Screen-printing: A piece of taut open-weave silk, metal, or synthetic fabric carries the negative of the desired image in an impervious substance, such as glue; ink is forced through the clear (printing) areas by a squeegee onto the ceramic tile or other material behind.
Sgraffiato: Similar to sgraffito, but the slip is cut away in broad, flat areas rather than just outlines.
Slip-Trailing: Applying a runny slip to the surface of an unfired tile using a broad nozzle. The slip spreads out to form a broad outline. This term is sometimes wrongly applied to tube-lining.
Spons (plural: Sponsen): A pricked paper pattern from which a design is transferred to the tile surface by pouncing.
Stencil: A pierced sheet of thin metal, plastic or paper which is laid over the surface to be decorated, masking off areas to create a pattern by brush-painting or spraying with an aerograph.
Stoneware: A clay body, naturally rich in silica or with added flint, firing to a high temperature. The resultant body is impervious to moisture and therefore especially suited to external use. Stoneware bodies often incorporate a proportion of grog to improve the workability of the clay.
Terra Cotta (U.K.: Terracotta): Literally ‘fired earth’, the term is applied to coarse, unglazed floor tiles (usually red bodied), without decoration. Terra cotta is also used to describe large decorative ceramic blocks used as architectural embellishment, mainly on the exterior of buildings; sometimes structural, sometimes applied as a veneer.
Tessera (plural: Tesserae): The small individual pieces of a mosaic.
Tin-Glaze: A lead-glaze to which a proportion of tin oxide has been added, making the glaze white and opaque.
Transfer-printing: Due to irregularities of surface, it is not possible to print direct onto a ceramic surface. In 1756, Sadler and Green of Liverpool developed the technique of printing a design onto a thin tissue paper which was then rubbed face down onto the tile surface, before the ink dried. Initially the inks were made with enamel colors applied over-glaze, but these were soon superseded by ceramic colors, which could be applied under-glaze. The earliest Sadler and Green tiles were printed from woodblocks (1756), but within 6 months, they were using copper plate engravings.
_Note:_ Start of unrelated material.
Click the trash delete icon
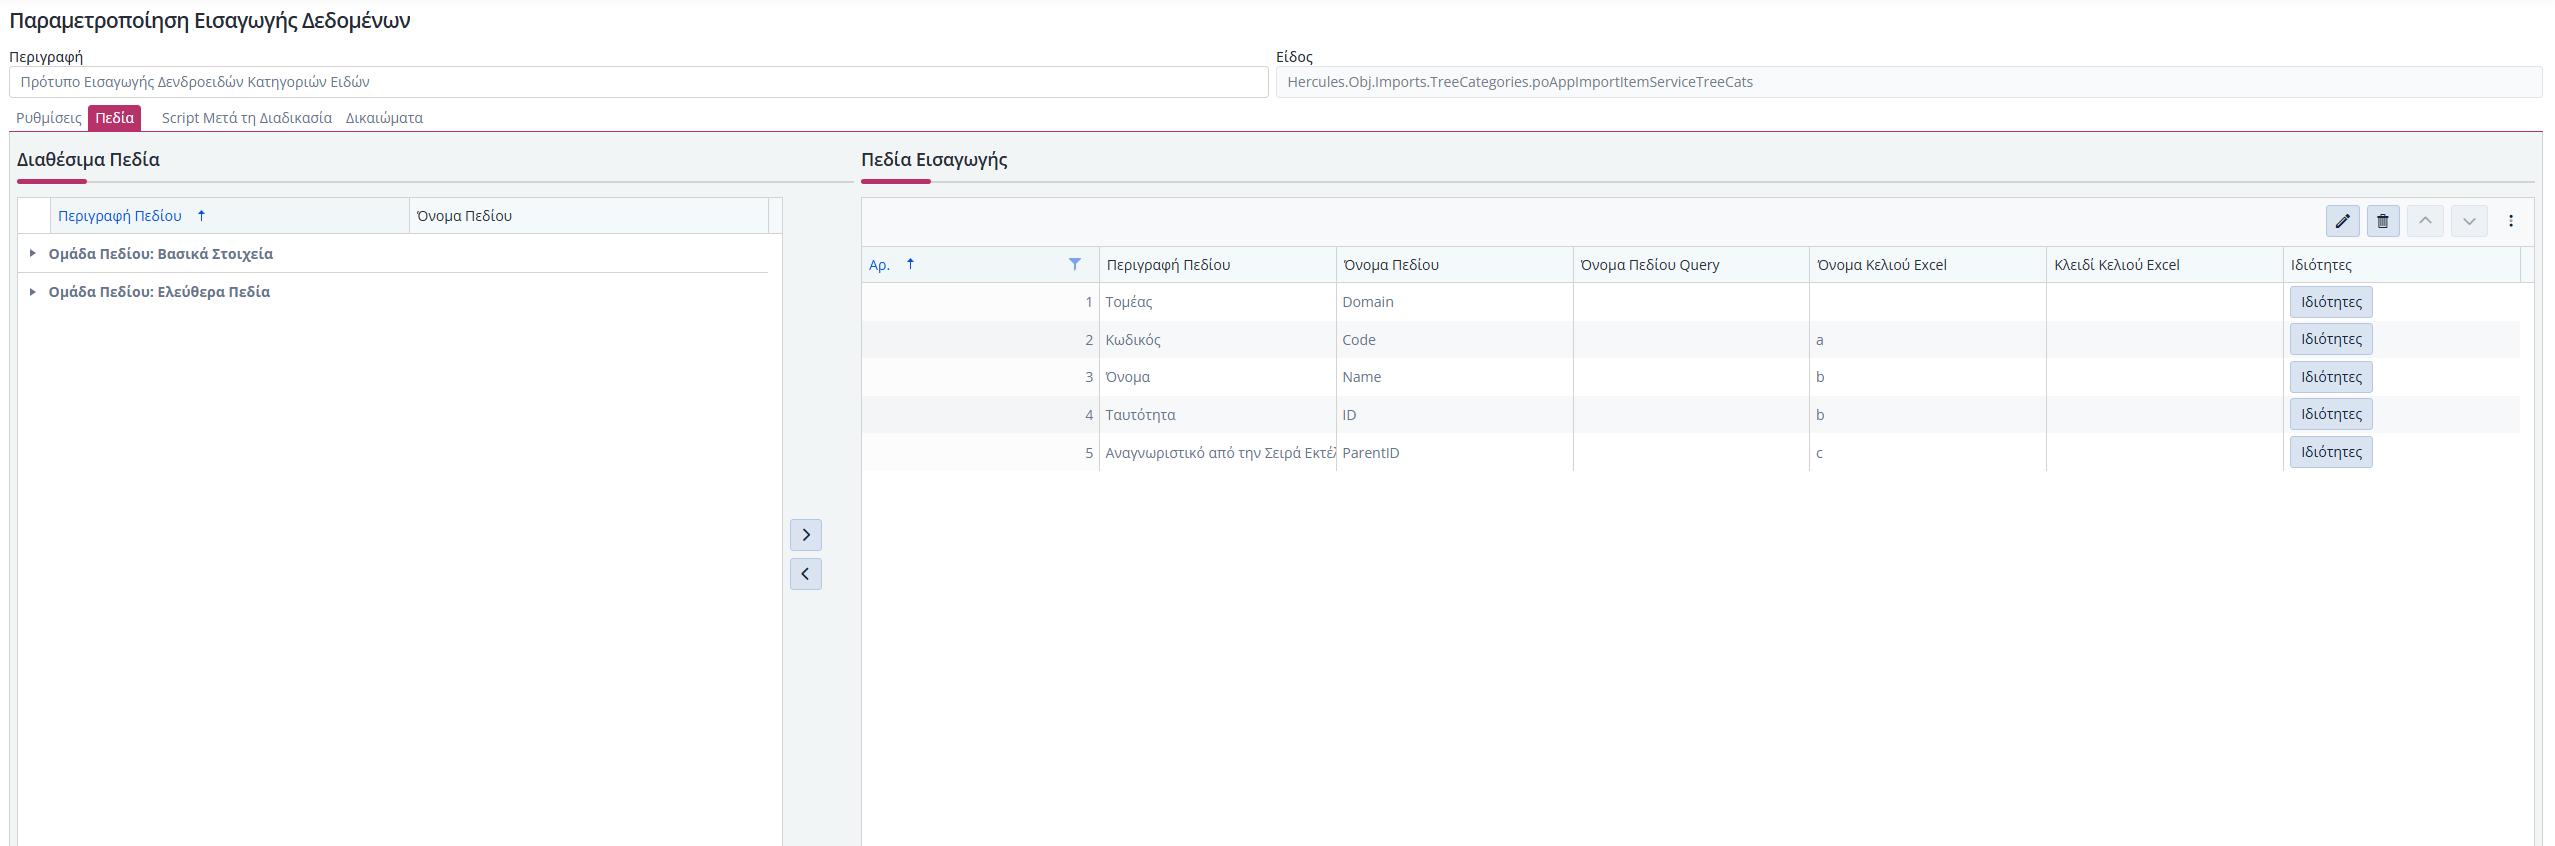2555x846 pixels. click(2383, 221)

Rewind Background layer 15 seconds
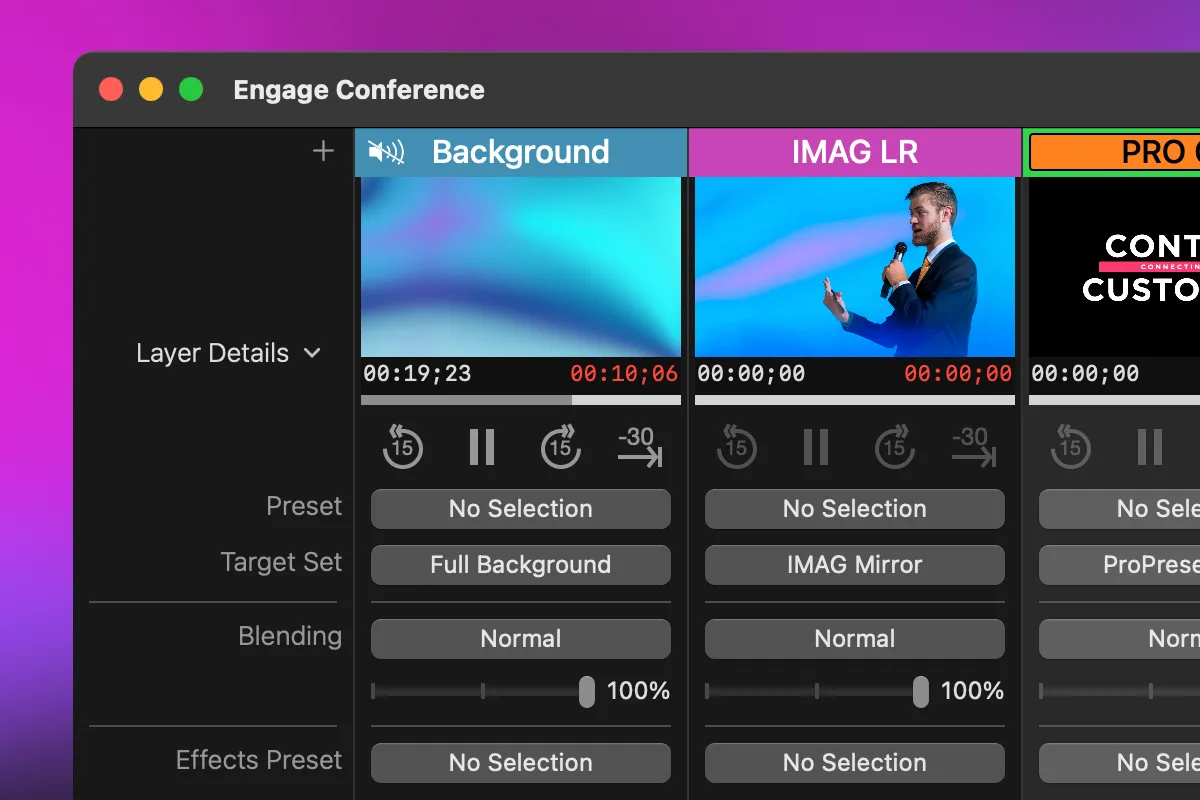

Tube-Lining: A process akin to piping icing onto a cake. Slip clay is placed in a squeeze bulb fitted with a fine nozzle. As the bulb is squeezed, a thin line of clay is piped onto the surface of the tile, creating raised lines that contain and separate colored glazes that are applied after the slip has dried.
Tunnel Kiln: Invented in 1914 by Conrad Dressler, a German-born sculptor working in England, the tunnel kiln was the first continuously operating kiln. It consists of a long, square tunnel, heated at the middle, through which the tiles are transported on a train of special heatproof wagons, running on rails. Taking up to 24 hours to traverse the tunnel, the tiles gradually rise in temperature and then fall slowly back to cool, thus avoiding thermal shock.
Under-Glaze: The technique of decorating directly onto the body of the tile and then applying a transparent or translucent glaze over the design. This is the most durable method of ceramic decoration.
Zaffer: Cobalt ore used to produce a rich blue ceramic color.